By revenue growth (latest reported year), Veeva Systems Inc.
(VEEV) is pulling ahead at 16. 3% versus 1. 9% for The Coca-Cola Company (KO). On earnings-per-share growth, the picture is similar: Veeva Systems Inc. grew EPS 25. 9% year-over-year, compared to -11. 7% for Doximity, Inc.. Over a 3-year CAGR, DOCS leads at 15. 5% annualised revenue growth. Higher growth typically commands a higher valuation multiple — check whether the premium P/E or P/S is justified by the growth rate using the PEG ratio.
06Which has better profit margins — DOCS or VEEV or KO?
Doximity, Inc.
(DOCS) is the more profitable company, earning 30. 4% net margin versus 27. 3% for The Coca-Cola Company — meaning it keeps 30. 4% of every revenue dollar as bottom-line profit. Operating margin tells a similar story: DOCS leads at 33. 3% versus 28. 7% for VEEV. At the gross margin level — before operating expenses — DOCS leads at 89. 1%, reflecting greater pricing power or product mix advantage. Stronger margins indicate durable pricing power, lower cost of revenue, or higher mix of software/services. They are one of the clearest signs of business quality.
07Is DOCS or VEEV or KO more undervalued right now?
The PEG ratio (forward P/E divided by expected earnings growth rate) is the most precise measure of undervaluation relative to growth potential.
By this metric, Doximity, Inc. (DOCS) is the more undervalued stock at a PEG of 0. 27x versus The Coca-Cola Company's 2. 26x. A PEG below 1. 0 is traditionally considered the threshold for growth-adjusted undervaluation. On forward earnings alone, Doximity, Inc. (DOCS) trades at 14. 0x forward P/E versus 25. 3x for The Coca-Cola Company — 11. 3x cheaper on a one-year earnings basis.
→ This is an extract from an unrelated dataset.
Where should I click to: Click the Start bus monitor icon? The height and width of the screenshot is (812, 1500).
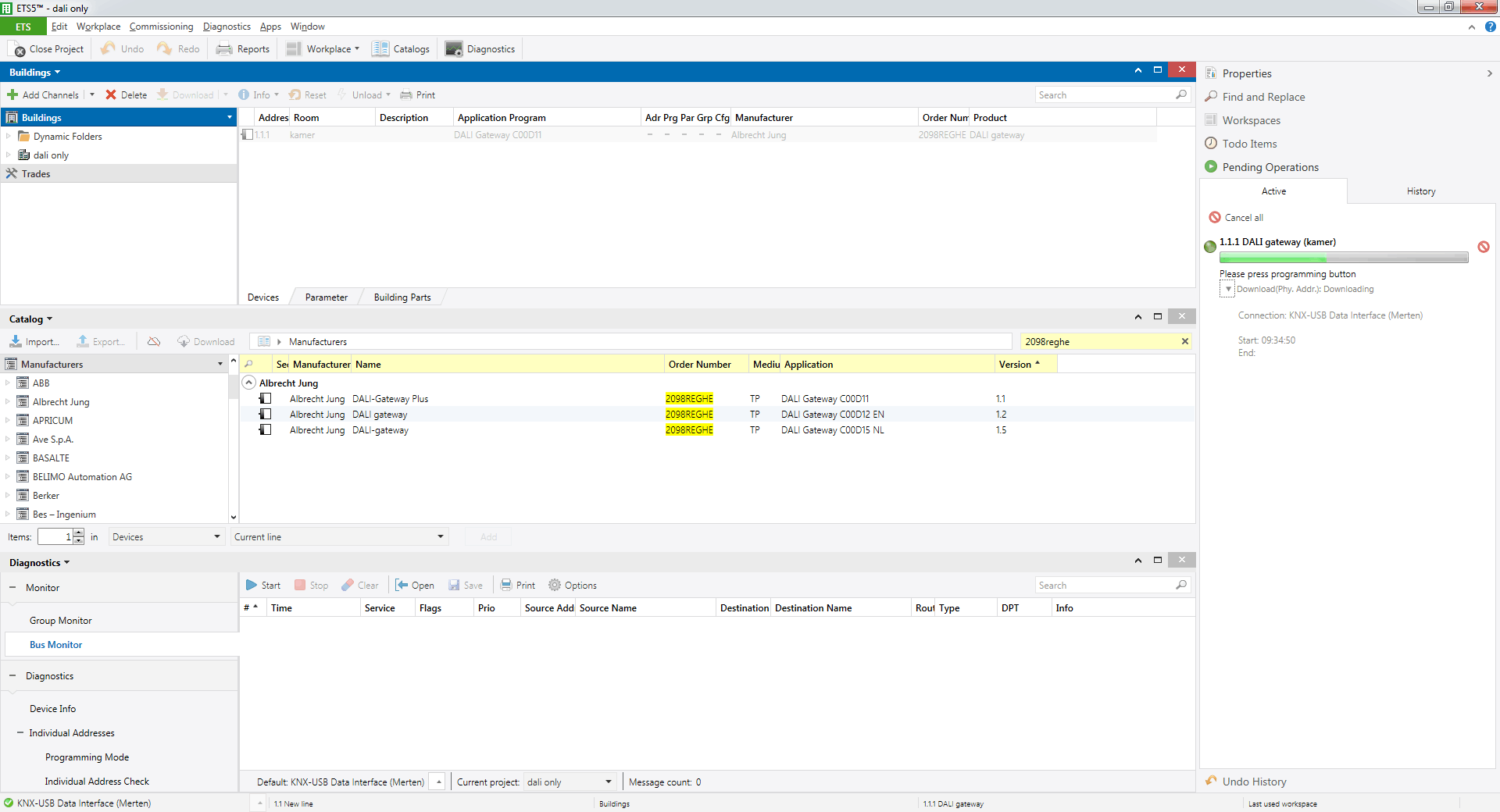point(252,586)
Analyst consensus price targets imply the most upside for VEEV: 47. 5% to $235. 38.
08Which pays a better dividend — DOCS or VEEV or KO?
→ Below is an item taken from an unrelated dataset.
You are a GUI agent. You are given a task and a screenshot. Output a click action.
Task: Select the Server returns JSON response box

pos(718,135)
In this comparison, KO (2.
5% yield) pays a dividend. DOCS, VEEV do not pay a meaningful dividend and should not be held primarily for income.
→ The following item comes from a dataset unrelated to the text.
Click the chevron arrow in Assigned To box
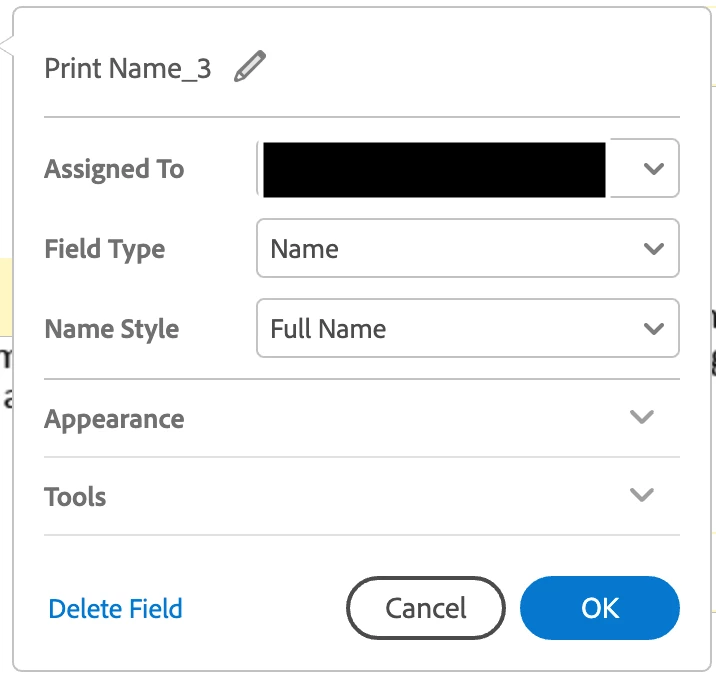The height and width of the screenshot is (676, 716). [x=654, y=168]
09Is DOCS or VEEV or KO better for a retirement portfolio?
For long-horizon retirement investors, The Coca-Cola Company (KO) is the stronger choice — it scores higher on the combination of lower volatility, dividend reliability, and long-term compounding (low volatility (β -0.
20), 2. 5% yield, +121. 1% 10Y return). Both have compounded well over 10 years (KO: +121. 1%, DOCS: -62. 2%), confirming both are viable long-term holds — but the lower-volatility option typically results in less emotional selling during corrections. Retirement portfolios generally favour predictability over maximum returns. Consult a financial advisor before making allocation decisions.
10What are the main differences between DOCS and VEEV and KO?
These companies operate in different sectors (DOCS (Healthcare) and VEEV (Healthcare) and KO (Consumer Defensive)), which means they face different economic cycles, regulatory environments, and macro sensitivities — making direct comparison nuanced.
In terms of investment character: DOCS is a small-cap quality compounder stock; VEEV is a mid-cap high-growth stock; KO is a large-cap quality compounder stock. KO pays a dividend while DOCS, VEEV do not, making them suitable for different income and tax situations. These fundamental differences mean investors should not choose between them on a single metric — the "better stock" depends entirely on which of these characteristics aligns with your investment strategy.